Benigni is a superb comedian, a do-it-himself practitioner, skilfully concocts lewd yet never graphically offensive sex-related slapstick in this larger-than-life scenario, individually, each skit is authentically rib-tickling, the opening one which causes the false impression for the entire film, is that Loris confuses a middle-age woman Claudia (Pieri Palombi) for a nymphomaniac, and predictably his overt seduction turns into sexual harassment. It is funny no doubt, but a bit too cheesy to be taken seriously since each laughter is arbitrarily calculated, easily anticipated, and provoked by mere happenstance - this is the key tone of the film, all the antics are in your face, but you cannot complain too much since they are well-crafted.

However, the wholesomeness of the story fail to survive under the barrage of giggling-inducing escapades, there is no credible rationality in finding the whodunit, the chemistry between Loris and Jessica never reach its threshold of romance, but the husband-wife team makes it up by the synchronous walking-like-midgets loveliness, witnessed by a distinguished resident (Girotti) every time.

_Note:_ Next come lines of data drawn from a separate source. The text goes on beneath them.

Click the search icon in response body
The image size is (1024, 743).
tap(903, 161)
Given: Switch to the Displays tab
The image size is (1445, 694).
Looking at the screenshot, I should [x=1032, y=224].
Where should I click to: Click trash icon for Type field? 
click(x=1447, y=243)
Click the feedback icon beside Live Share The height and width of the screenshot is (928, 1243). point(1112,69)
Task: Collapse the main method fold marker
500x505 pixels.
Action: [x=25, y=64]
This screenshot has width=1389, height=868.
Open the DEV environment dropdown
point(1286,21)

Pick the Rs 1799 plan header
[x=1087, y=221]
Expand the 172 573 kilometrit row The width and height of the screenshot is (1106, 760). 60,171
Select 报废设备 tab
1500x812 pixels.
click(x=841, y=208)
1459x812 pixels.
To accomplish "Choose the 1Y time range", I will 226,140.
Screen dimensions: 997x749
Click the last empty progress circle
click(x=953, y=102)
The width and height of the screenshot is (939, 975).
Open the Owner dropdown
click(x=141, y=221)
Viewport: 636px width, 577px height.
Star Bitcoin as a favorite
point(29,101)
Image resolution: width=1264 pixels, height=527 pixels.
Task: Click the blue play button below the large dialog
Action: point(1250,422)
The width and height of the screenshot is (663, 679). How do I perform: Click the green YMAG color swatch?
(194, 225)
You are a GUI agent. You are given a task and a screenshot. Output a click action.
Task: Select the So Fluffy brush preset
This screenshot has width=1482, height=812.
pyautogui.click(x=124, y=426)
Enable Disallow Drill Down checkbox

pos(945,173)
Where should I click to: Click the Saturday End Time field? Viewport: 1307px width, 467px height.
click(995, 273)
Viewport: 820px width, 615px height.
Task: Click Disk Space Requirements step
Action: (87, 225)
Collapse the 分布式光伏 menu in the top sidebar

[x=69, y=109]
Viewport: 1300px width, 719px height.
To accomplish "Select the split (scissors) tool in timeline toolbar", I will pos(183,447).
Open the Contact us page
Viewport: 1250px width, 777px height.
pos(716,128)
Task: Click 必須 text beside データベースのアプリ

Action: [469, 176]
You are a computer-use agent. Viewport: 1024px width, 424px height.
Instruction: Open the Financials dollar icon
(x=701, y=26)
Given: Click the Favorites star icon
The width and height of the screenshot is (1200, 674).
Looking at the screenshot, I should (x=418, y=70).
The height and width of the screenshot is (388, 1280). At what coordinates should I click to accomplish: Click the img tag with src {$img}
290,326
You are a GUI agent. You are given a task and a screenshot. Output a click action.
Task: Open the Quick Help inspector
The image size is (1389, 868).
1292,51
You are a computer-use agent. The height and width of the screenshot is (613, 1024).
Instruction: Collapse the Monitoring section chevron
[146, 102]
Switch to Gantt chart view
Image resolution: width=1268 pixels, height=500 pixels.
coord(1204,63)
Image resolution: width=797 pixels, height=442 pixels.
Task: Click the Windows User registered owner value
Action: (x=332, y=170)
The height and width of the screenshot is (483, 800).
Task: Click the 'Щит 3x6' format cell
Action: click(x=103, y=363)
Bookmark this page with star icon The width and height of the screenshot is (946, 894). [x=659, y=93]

Rest of the cast is uniformly one-dimensional yet fundamentally enjoyable, Michel Blanc is hysterical as the doctor who is determined to diagnose Loris in person, the segment where he and his pills-chomping wife Joland (Lavanant) visit Loris and Jessica for dinner is the high-water mark for paranoid ridicule. Jean-Claude Brialy is the testy proprietor, Ivano Marescotti is Loris' sole business supplier, Laurent Spielvogel is the livid police chief and Franco Mescolini is his amiable Chinese teacher, perhaps one of them is the culprit?

The exaggeration of physical gestures and the Italian style of uninterrupted monologue may not be appealing to all its audience over the world, some minor goofs (e.g. the stalking video camera is ludicrous enough to only capture Loris' escape route while completely oblivious of the chaser, the antique dealer) are to some extent detrimental to the core of the story.

On the other hand, one should not nitpick a feel-good comedy, which is the most demanding genre for filmmakers because every culture has its unique language of humor, a true universally appreciated one is like a needle in s haystack, and THE MONSTER is almost there, it is among the very rarefied above-average hierarchy to say the very least.